Tuesday, November 8, 2011

Shame and Grace

We sometimes hear certain cultures described as "shame cultures."  By this, anthropologists mean cultures that seek to compel conformity through shaming, imbuing people with a sense of worthlessness when they fail to live up to the social norms of the community.  Japan is considered a shame culture, as are many African and Middle Eastern cultures.  By contrast, Western cultures are thought, by dint of their embrace of individual freedom, to have transcended the abuse of human shame and to celebrate the individual, with all his idiosyncrasies and foibles.  But if this is so, why the high level of suicide and depression in Western cultures relative to the rest of the world?  Why are so many of our counseling centers and psychotherapy couches filled with people with so little sense of self-worth, haunted by their inadequacies, by a conviction of their own "failure"?  Why do people report themselves happier in Nigeria than in France?

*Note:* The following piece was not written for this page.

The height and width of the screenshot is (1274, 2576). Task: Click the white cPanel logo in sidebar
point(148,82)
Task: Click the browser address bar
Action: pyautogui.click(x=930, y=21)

In his brilliant but unfinished work, Ethics, Dietrich Bonhoeffer argues that shame is a consequence of our disunion with God.  He points to Genesis 2, the story of the Fall, as the mythic revelation of this truth.  He says that shame demonstrates an awareness of this fractured union, driven by the human desire to become "like God,"  i.e., to make our own choices utterly apart from God, to define our own good.  The impulse to cover up, to hide, that is intrinsic to shame, is a indicator of our sense that we have broken something vital.  Perfect intimacy has been destroyed.  Judgment has been introduced.  What is "good" and what is "bad" must be discerned and separated out, now that we know good and evil.   

In many cultures, this discernment is made by a group of elders adhering to longstanding tradition.  Anyone who fails to conform with their judgment is shunned  and those who have transgressed are not easily reconciled back into the culture.  He or she carries a black mark that taints the family, clan, or tribe.  Reconciliation and forgiveness are unlikely.  Second chances are nearly impossible, unless one leaves the group completely.  The burden of shame is huge.  Occasionally the stain is seen as so great a blight upon the family name that it can be removed only through some form of "honor killing." 

In the West we have convinced ourselves we are too "advanced" to submit ourselves to such treatment.  We argue that human dignity won't allow it, that human beings are redeemable, that forgiveness is always possible.  Those who transgress, rather than hiding in shame, sometimes make public and open confessions as a way of "working through" the whys and wherefores of their actions.  They often are welcomed back into the fold once they have "come clean" and admitted their fault, especially if they pledge to reform.  Quarterback Michael Vick, President Bill Clinton, and former D.C. mayor Marion Barry all demonstrate the point: few transgressors remain beyond the pale forever.  There is almost always a road back to respectability. 

And yet, huge sectors of our population, crossing all ages and income levels, report feelings of worthlessness and inadequacy, a kind of shame that seems unrelated in any direct way to a specific action in the world, but rather to who they are... or, more accurately, what they have become.  These people describe a sense that somehow they have not "made the grade," that they have not lived up to their own best expectations for themselves.  They see themselves as failures in a culture of success, a culture that says you can be anything you choose to be.  Not infrequently they are, by any objective, external measure, actually quite successful, but internally they are convinced that they have not measured up, that they have been judged wanting, if only by themselves.

Perhaps this is the dark side of a culture that dares to assert the limitless possibilities of individual achievement without an adequate understanding of human frailty.  Disunion with God cannot be overcome through human effort.  It can only be transcended by grace, by God's free gift of himself.  We cannot "achieve" our way back to Eden, but yet, somehow, we have convinced ourselves we can.  As long as we believe this to be true, consciously or unconsciously, we will continue to be haunted by a sense of failure that is rooted in shame, in an innate awareness that we are not who we should be.  We tell ourselves we are not the professional success or the lover or the parent we should be, but the problem goes deeper than that.  And paradoxically it is only by recognizing the depth of our predicament that we find the freedom to forgive one another, to forgive ourselves, and set ourselves in a position of openness, so that God can find us again.